Even if they encounter whole, loving people, who are able to provide the needed acceptance and validation they crave, they are unable to accept it, since they do not function from the true self that otherwise could-nor, in the event, do they even believe that they deserve it. It bounces off of them like an image on a mirror, only creating yet a fourth byproduct of codependence.

Aside from the codependent foundation laid in childhood by dysfunctional parents, who themselves were wounded and caused the adult child syndrome upon which its codependent aspect was based, the condition is far more prevalent in society than may at first be apparent. Continually, but sometimes subtly modeled, it can almost be considered contagious.

4. Identifying Codependence:

One of the frustrating aspects of codependence is that it either wears a disguise or remains altogether hidden, prompting the behavioral modifications and almost-scripted roles of those who suffer from it, such as rescuer, people-pleaser, perfectionist, overachiever, victim, martyr, lost child, comedian, mascot, bully, and even abuser, that deludes others to the fact that it is present. The motivation for such behavior is not always immediately apparent.
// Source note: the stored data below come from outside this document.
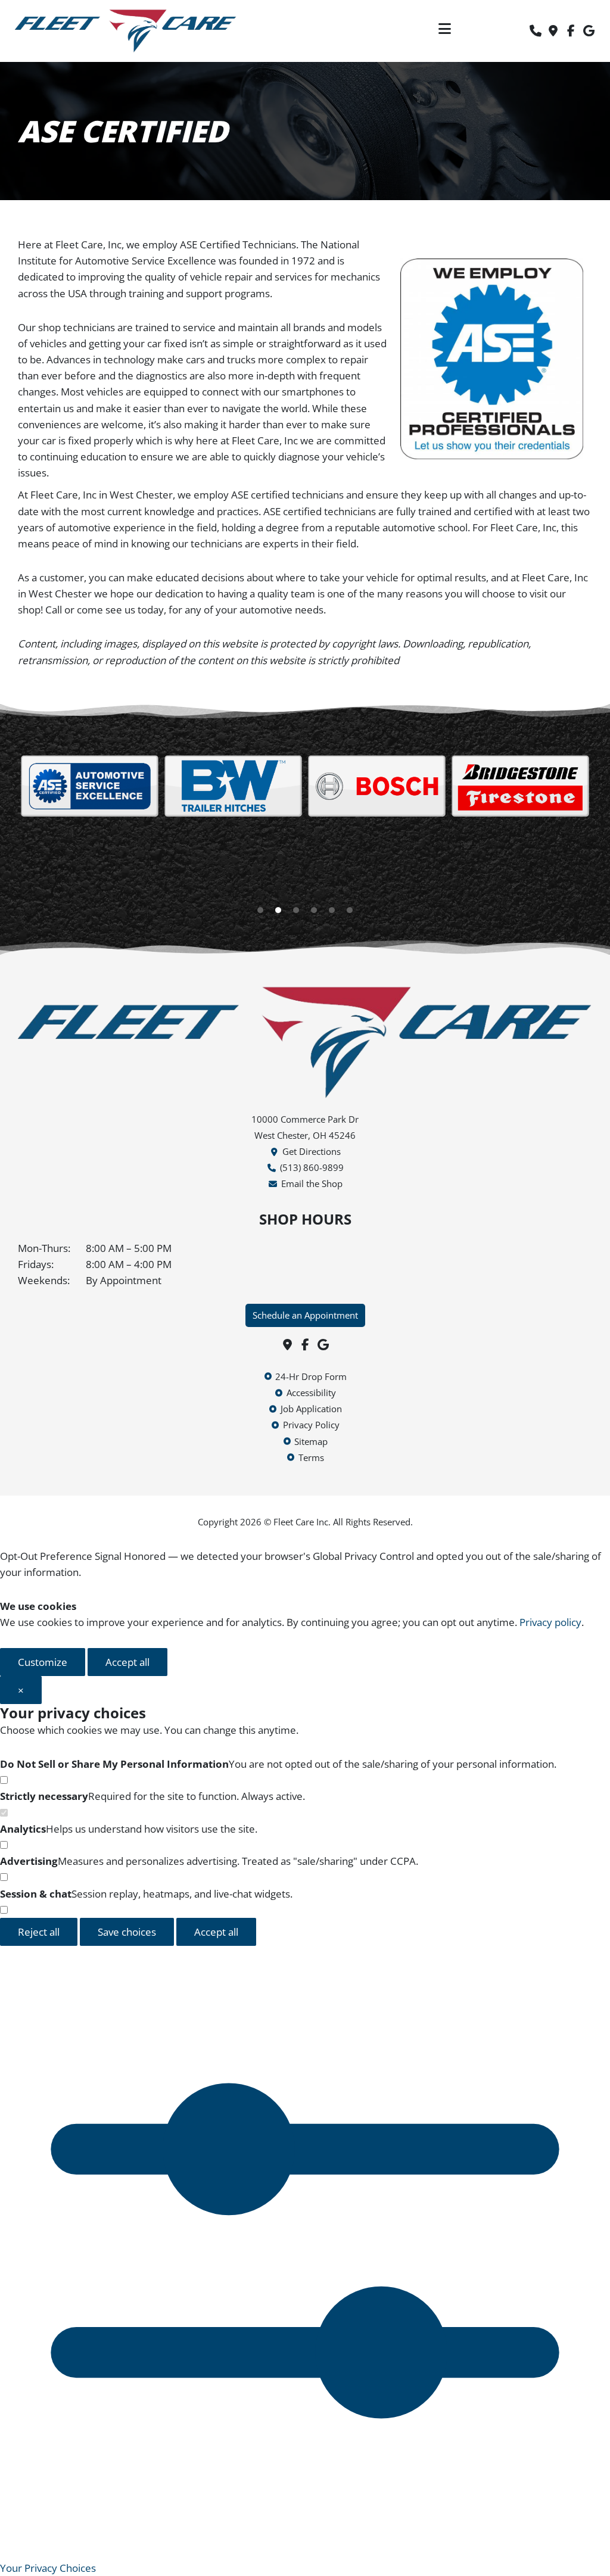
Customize (42, 1662)
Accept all (127, 1662)
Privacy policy (550, 1622)
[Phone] (535, 31)
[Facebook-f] (571, 31)
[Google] (589, 31)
Nevertheless, there are several traits which characterize codependence.

Sparked by the need to protect the traumatized inner child and arising, in part, from disordered relationships, it results, first and foremost, in the creation of the false self, which replaces the genuine, intrinsic one, and becomes the root of all other addictions and compulsions. The emptier a person feels inside, the more he seeks to fill that void outside.

“Codependence is not only the most common addiction,” according to Whitefield in “Co-Dependence: Healing the Human Condition” (Health Communications, 1991, pp. 5-6), “it is the base out of which all our other addictions and compulsions emerge. Underneath nearly every addiction and compulsion lies codependence. And what runs them is twofold: a sense of shame that our true self is somehow defective or inadequate, combined with the innate and healthy drive of our true self that does not realize and (cannot) express itself. The addiction, compulsion, or disorder becomes the manifestation of the erroneous notion that something outside ourselves can make us happy and fulfilled.”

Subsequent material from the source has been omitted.